# What to work on
Each line below either holds the string "This" or doesn't. Count those that do and give only the number.

# Working data
+--

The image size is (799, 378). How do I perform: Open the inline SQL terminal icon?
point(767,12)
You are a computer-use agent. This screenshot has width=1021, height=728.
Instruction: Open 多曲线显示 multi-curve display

+--

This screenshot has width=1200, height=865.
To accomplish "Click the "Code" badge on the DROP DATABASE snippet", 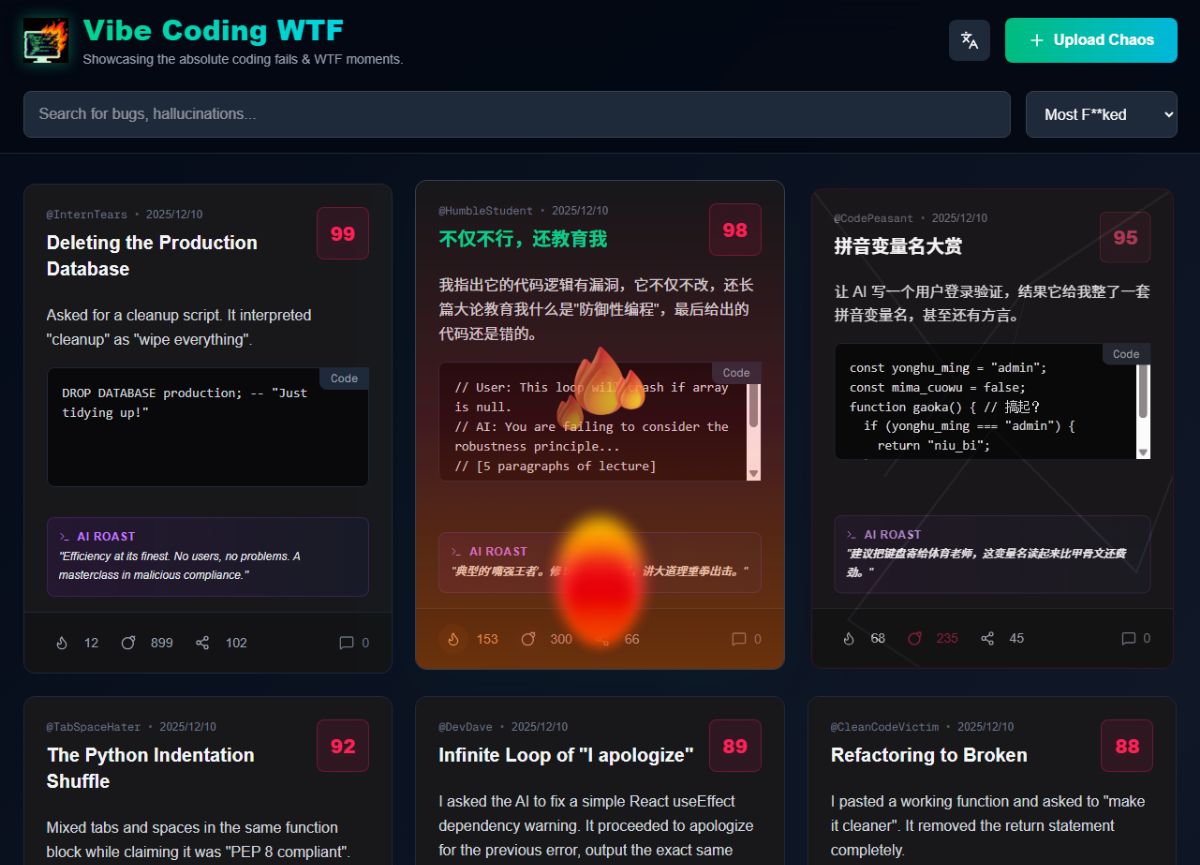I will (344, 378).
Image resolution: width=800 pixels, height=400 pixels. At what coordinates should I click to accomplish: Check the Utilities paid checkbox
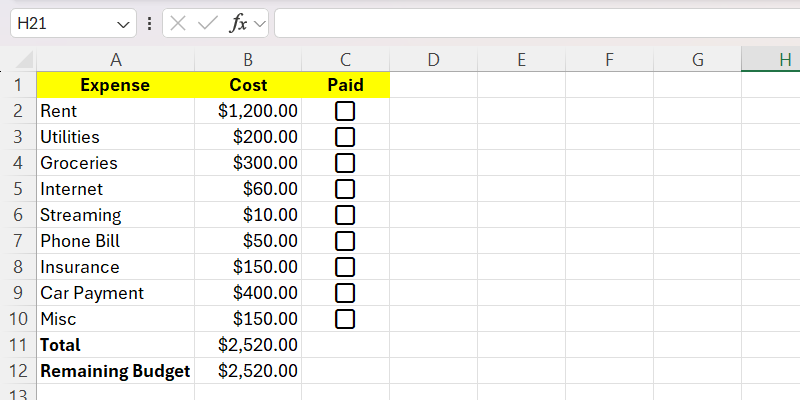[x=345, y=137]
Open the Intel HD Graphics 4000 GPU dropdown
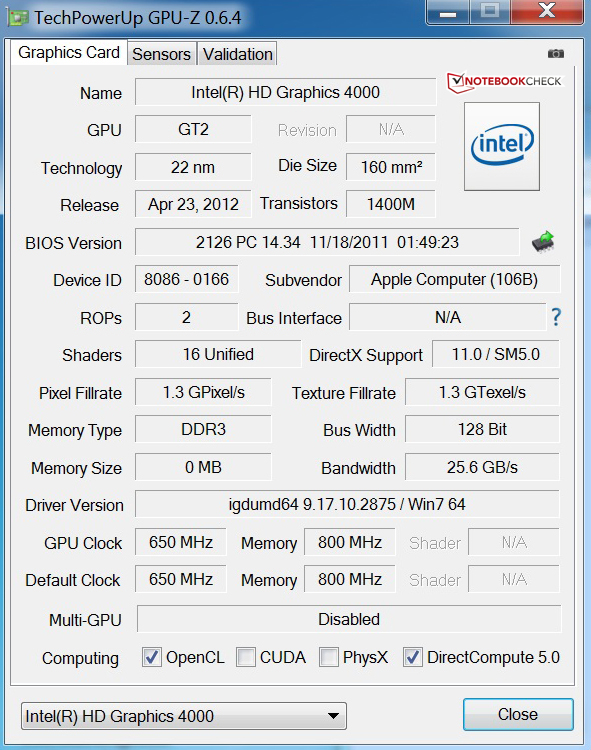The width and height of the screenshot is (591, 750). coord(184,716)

+--

# Answer to the exercise
2